A massive, first-of-its-kind study of 1.3 million individual appraisal reports from 2012 through this year conducted by real estate analytics firm CoreLogic offers a suggestion: You should look at what are called adjustments to appraisals that involve relatively subjective estimations — the appraiser’s opinions on the overall quality level of your house, its condition, location and view — rather than more objectively determinable items such as living space square footage, lot size, number of baths and bedrooms, etc…
Adjustments are made in 99.8 percent of all appraisals, according to the CoreLogic study. The most frequent adjustments involve objective features of houses: Living area, rooms, car storage, porch and deck were all adjusted in more than 50 percent of the study’s 1.3 million appraisals, according to CoreLogic. (As a rule, the adjustments on objective features were not large in dollar terms. For example, room adjustments were made in nearly three-quarters of all appraisals but averaged only $2,246 and did not affect the final appraised value dramatically.)
Adjustments involving more-subjective matters — the overall quality or condition of the house — were less common, but they typically triggered much bigger dollar changes. The average adjustment based on quality was nearly $15,000, which is more than enough to complicate a home sale. Some subjective adjustments on the view or location of high-cost homes ran into the hundreds of thousands or even millions of dollars…
Research released last week by Platinum Data Solutions, which reviewed 300,000 appraisals made between July and September, found that fully 39 percent of “quality” or “condition” ratings conflicted with previous ratings on the same property. That inevitably invites controversy.

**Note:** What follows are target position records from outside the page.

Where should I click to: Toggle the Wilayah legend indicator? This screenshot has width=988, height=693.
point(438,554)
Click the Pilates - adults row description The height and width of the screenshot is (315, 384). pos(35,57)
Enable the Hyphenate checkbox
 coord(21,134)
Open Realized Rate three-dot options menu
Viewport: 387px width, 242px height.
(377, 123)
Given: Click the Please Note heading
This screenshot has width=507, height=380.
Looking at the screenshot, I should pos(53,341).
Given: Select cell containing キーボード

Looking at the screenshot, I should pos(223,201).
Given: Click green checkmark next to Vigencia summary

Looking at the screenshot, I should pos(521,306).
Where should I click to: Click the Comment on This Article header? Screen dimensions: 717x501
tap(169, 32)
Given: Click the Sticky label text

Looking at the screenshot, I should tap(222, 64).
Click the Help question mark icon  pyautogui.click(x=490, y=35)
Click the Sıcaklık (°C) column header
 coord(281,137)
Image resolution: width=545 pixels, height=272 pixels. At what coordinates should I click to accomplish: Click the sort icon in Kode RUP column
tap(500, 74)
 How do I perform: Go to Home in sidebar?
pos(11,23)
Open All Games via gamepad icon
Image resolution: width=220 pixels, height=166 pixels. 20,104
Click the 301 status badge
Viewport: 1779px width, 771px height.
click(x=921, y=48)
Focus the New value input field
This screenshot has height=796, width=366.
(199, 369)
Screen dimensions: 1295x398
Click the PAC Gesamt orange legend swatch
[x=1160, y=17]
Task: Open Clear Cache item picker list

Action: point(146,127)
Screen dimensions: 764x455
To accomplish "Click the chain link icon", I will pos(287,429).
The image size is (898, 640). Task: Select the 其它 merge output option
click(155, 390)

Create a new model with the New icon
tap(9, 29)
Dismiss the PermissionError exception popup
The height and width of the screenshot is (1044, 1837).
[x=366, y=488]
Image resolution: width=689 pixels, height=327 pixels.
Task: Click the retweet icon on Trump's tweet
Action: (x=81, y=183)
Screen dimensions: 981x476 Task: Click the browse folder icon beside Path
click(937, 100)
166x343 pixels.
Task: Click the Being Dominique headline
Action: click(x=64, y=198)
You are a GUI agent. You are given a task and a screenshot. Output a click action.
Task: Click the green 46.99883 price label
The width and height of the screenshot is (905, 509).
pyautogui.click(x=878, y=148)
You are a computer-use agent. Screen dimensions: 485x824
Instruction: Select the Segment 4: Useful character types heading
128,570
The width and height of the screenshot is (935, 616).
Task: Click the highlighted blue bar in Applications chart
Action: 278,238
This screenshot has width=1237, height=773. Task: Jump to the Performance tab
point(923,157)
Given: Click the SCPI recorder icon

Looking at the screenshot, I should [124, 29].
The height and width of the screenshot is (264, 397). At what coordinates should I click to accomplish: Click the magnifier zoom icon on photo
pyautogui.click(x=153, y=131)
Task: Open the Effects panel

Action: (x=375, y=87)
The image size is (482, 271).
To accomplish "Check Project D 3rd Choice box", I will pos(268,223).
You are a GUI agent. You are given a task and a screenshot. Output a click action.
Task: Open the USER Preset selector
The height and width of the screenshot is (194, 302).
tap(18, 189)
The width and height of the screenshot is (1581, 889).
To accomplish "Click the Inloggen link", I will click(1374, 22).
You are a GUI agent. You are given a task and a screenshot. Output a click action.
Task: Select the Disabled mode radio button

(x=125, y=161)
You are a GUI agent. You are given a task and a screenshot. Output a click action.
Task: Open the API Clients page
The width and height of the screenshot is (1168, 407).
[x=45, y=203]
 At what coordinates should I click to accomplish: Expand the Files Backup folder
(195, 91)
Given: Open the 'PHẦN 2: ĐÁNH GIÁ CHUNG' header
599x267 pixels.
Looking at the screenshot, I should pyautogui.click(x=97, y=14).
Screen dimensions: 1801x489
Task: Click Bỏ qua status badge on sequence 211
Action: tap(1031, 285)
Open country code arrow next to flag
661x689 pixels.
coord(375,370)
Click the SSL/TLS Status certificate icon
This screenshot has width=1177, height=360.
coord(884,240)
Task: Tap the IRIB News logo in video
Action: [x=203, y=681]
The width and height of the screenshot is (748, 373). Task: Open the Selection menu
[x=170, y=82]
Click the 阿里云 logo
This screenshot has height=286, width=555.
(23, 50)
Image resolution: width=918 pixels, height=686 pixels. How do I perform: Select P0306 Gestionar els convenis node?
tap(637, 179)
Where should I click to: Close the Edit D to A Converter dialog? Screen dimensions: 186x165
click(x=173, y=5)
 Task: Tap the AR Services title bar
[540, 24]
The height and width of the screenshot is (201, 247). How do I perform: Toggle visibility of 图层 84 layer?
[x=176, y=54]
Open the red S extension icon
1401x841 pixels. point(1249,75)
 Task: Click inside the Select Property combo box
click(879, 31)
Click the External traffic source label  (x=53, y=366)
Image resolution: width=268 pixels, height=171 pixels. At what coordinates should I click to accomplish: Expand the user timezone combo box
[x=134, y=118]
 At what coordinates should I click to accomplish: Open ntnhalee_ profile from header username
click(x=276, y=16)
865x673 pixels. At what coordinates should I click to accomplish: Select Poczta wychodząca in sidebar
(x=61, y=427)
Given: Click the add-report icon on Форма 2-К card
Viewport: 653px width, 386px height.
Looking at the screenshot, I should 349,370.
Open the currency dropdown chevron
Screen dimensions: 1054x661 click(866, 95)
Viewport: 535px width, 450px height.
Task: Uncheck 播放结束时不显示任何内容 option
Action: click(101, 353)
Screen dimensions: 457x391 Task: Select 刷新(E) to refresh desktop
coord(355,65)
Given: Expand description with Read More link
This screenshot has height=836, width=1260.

In other words, appraisals are an inexact science. What makes it particularly frustrating is that the stakes can be big as sellers and buyers are dealing with one of the biggest financial investments of their lives.
Two more thoughts about these findings:
- In order to cut down on the variation in findings, would it be better to regularly have multiple appraisers for the same property or some sort of blinded review?
- Here is how an example of big data can help reveal patterns across numerous properties and appraisers. But it would be particularly interesting – and perhaps some money could be made – if research identified individual appraisers who consistently had high or low findings.